══ DATA RECORDS ══

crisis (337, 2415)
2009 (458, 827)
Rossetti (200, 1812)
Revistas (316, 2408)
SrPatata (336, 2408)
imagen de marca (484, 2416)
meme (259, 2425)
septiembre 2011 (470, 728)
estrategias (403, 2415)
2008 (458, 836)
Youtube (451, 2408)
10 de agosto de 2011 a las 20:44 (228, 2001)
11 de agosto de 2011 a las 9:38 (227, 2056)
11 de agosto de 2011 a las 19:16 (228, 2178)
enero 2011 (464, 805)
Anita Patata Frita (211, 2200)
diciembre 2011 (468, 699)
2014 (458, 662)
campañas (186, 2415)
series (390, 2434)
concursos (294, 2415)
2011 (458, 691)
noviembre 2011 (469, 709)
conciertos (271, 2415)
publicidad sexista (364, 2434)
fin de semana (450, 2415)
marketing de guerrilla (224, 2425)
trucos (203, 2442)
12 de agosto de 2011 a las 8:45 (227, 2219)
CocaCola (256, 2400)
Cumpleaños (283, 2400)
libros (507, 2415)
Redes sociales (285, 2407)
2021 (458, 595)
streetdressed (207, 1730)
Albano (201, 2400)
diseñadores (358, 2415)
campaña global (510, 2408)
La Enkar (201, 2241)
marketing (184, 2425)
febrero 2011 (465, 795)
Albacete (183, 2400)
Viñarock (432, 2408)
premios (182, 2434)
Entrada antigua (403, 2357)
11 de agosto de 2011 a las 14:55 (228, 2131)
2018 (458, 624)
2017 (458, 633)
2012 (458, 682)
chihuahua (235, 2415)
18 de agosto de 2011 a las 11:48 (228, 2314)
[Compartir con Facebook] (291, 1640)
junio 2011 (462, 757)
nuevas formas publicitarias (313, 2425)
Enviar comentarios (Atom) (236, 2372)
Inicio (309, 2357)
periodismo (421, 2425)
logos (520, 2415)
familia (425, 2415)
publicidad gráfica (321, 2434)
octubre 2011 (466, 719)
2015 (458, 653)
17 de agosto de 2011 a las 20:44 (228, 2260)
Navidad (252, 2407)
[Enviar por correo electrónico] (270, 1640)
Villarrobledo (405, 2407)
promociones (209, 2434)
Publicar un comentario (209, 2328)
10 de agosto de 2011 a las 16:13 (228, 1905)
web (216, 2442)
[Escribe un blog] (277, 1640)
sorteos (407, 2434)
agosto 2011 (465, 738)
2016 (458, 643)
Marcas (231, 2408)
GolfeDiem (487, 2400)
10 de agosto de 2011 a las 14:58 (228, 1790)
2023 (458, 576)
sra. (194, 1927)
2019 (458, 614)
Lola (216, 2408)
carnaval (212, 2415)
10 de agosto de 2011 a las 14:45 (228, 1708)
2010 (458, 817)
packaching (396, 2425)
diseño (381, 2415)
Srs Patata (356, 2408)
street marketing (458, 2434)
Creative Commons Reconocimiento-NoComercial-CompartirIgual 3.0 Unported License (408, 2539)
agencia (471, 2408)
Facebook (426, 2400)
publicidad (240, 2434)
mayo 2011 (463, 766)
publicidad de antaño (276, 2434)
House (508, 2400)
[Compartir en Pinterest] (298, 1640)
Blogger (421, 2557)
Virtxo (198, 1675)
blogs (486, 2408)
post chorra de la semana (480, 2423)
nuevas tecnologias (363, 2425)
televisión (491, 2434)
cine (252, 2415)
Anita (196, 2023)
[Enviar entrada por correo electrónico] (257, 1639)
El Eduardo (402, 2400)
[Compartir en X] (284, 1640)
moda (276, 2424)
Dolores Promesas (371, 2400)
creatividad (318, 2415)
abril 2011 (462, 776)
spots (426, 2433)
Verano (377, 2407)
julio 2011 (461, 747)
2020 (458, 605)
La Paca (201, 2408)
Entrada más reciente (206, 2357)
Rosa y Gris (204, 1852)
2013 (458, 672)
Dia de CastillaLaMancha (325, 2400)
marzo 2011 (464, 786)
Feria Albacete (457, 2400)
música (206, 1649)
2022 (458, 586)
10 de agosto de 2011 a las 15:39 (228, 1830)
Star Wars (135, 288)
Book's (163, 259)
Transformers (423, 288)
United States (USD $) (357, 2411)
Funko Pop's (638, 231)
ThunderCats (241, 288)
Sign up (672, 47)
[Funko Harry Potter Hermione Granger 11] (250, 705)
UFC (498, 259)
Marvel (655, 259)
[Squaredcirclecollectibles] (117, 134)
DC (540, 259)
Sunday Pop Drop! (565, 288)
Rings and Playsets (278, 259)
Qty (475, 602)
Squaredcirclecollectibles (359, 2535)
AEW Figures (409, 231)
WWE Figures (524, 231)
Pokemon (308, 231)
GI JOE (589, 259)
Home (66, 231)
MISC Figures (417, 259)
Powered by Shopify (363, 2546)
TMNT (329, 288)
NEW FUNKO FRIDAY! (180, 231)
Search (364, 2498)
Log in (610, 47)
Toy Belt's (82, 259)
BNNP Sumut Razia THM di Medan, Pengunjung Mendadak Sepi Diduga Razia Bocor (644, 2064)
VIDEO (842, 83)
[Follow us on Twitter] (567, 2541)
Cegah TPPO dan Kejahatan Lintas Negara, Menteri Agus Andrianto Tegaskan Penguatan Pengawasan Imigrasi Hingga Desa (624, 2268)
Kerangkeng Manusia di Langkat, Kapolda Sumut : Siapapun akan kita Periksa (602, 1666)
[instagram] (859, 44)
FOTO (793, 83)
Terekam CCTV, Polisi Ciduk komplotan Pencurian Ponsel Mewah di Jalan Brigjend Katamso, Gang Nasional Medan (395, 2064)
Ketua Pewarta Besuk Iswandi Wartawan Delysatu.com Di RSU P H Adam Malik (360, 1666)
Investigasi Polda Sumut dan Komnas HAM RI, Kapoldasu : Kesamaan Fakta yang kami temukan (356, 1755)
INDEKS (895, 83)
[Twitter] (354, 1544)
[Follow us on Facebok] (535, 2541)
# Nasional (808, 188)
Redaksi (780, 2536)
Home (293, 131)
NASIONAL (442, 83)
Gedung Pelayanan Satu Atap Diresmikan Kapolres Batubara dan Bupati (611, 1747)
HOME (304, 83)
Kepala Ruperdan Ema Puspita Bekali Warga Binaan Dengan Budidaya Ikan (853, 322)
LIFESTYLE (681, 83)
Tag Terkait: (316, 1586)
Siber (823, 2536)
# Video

═══

▶ _REQUIRED WORK_
Find how many lines above include "publicidad"; reply with the number only.

▶ _SOLVED EXERCISE_
4